Showing posts with label Relax. Show all posts
Showing posts with label Relax. Show all posts

Monday, 26 April 2010

Why I *heart* messages from The Universe

When you've had the shittiest few days and it feels like nobody *truly* gets why you feel the way you do and the prospect of even stepping foot outside scares the bejeezus out of you and makes your legs turn to jelly (in an actual - no, seriously - way) then when you get a message like this pop up in your inbox it kinda makes your heart lift just a little.  And little heart-lifts are all I can sensibly contend with right now - without my brain turning to mush, and my ... oh, you already know about the legs, don't you?
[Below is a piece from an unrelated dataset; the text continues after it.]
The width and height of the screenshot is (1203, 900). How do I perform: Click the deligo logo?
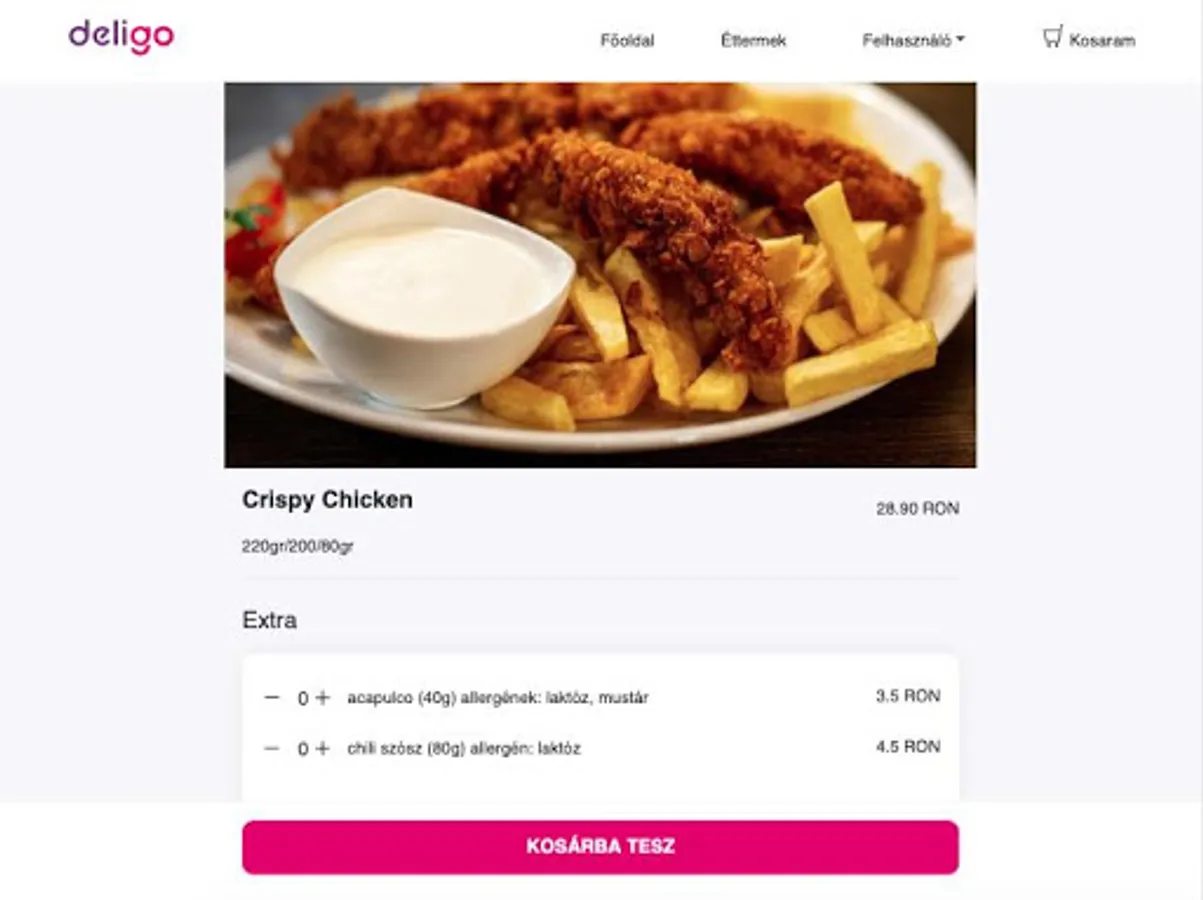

"Wake up, Debs! Remember what excites you. Think of these things, those friends, and the adventures that can be yours. Focus. Care. Fantasize. Imagine. It's all so near. Speak as if you're ready. Paste new pictures in your scrapbook, on your vision board, and around your home and office. Physically prepare for the changes that you wish to experience in your life. You've done this before. You know it works. You're due for an encore. It's time to amaze. That's why you're there.
And it's why I'm here.
The Universe"


So forgive me if I'm quiet for a little while.  
I haven't given up.
I'm just preparing for my encore.  And when I have the courage to drive as far as the nearest DIY store, I shall be splashing out on a corkboard whereupon all my visions will be displayed for ... well, me, predominately... to see and focus upon.  
And we'll see how that goes, shall we?

dolly steps

Tuesday, 2 March 2010

Chillaxing

Once in a while I have to remember to take my Chill Pill.  This is no mean feat (as opposed to the meat feast I'd much prefer and which goes down a heckuvva lot easier) because my genetic make-up does not provide for chilling very easily.  I come from a long line of irritable, short-tempered, cantankerous, narrow-minded miserable bastards relations whose main enjoyment in life appeared to be the witnessing of someobody else's misfortune.  You could tell my Grandfather either the most sophisticated humorous tale or else the basest, simplest joke and he would no more raise one side of his lips in a smile than he would swap a pound for a Big Issue. (Sadly, yes, I also have the Tight Genes).  But if he happened to spot Mrs Cranberry from over the road slip on a piece of potato peel and fall arse over Playtex into the rest of her rotting vegetable heap, then he'd live off the image and the retelling of the vision for the next year or so.  Never mind Mrs Cranberry spent the better part of the next three months head to toe in a plaster cast, oh no, this merely served to make the story THAT much funnier.
My mother, I may have mentioned, took a particular dislike to Himself (up There) and accused Him on several occasions of Ruining Her Life.  Even now my brother and I will throw our hands up in despair and wail "Oh God, now it's RUINED!" (in jest - although...) in memory of her favourite expression.  Everything was against her.  Actually, rain mostly.  Which He is clearly in charge of.
My mother would invent scenarios in her head - which were frequently projected into her daily life and, inevitably ours.  She would expect  Bad Stuff to happen.  In fact, sometimes it felt she took a kind of perverse delight in it.  It made her right in her expectations.  "See?!  I told you it would rain.  I said it would!  Didn't I tell you?!" Weird.
And she'd smile in her victory. A crazed, wild-eyed, demonic smile.  Remember Anthony Perkins in Psycho? There y'go.
My father could frown for England.  He didn't so much wait for bad things to happen like mother, but he'd growl and snarl and seem to make it his sole purpose in life to be the Butt of every irritation known to man. His favourite phrase? "Typical!".  Which meant pretty much everything from us unwittingly bringing dog muck into the house on our shoes to Leeds United losing 3-2.  In our house, hands were thrown into the air and slapped back down onto the thighs with Morris Dancing monotony.
And seething.  Seething was Big in our house.  Just the noise of air passing through clenched teeth was enough to send my brother and I stairward to the sanctuary of our bedrooms for the duration - at least until the next mealtime.
Mind you,  I have to remind myself that all this was probably during an age when "Relaxing" was a little-known pasttime - indeed luxury.   Especially with twin-tub washing machines that started off in the kitchen and ended up in next door's porchway, frisky fishmongers who thought nothing of calling round unannounced and slapping their wet Halibut on mother's draining board and days of the week with a "y" in them (especially rainy ones).
So you see, it's no wonder that I find chilling a difficult thing to come to terms with.  Yes, I get incidents that annoy me; things that I'd much rather hadn't happened or wouldn't keep on happening.  But I have to learn that unless it's within my power to actually control these events myself, then there's not much I can do about it, is there?  I have to learn to go with the flow - to let the mop flop where it chooses - to take my chill pill and relax.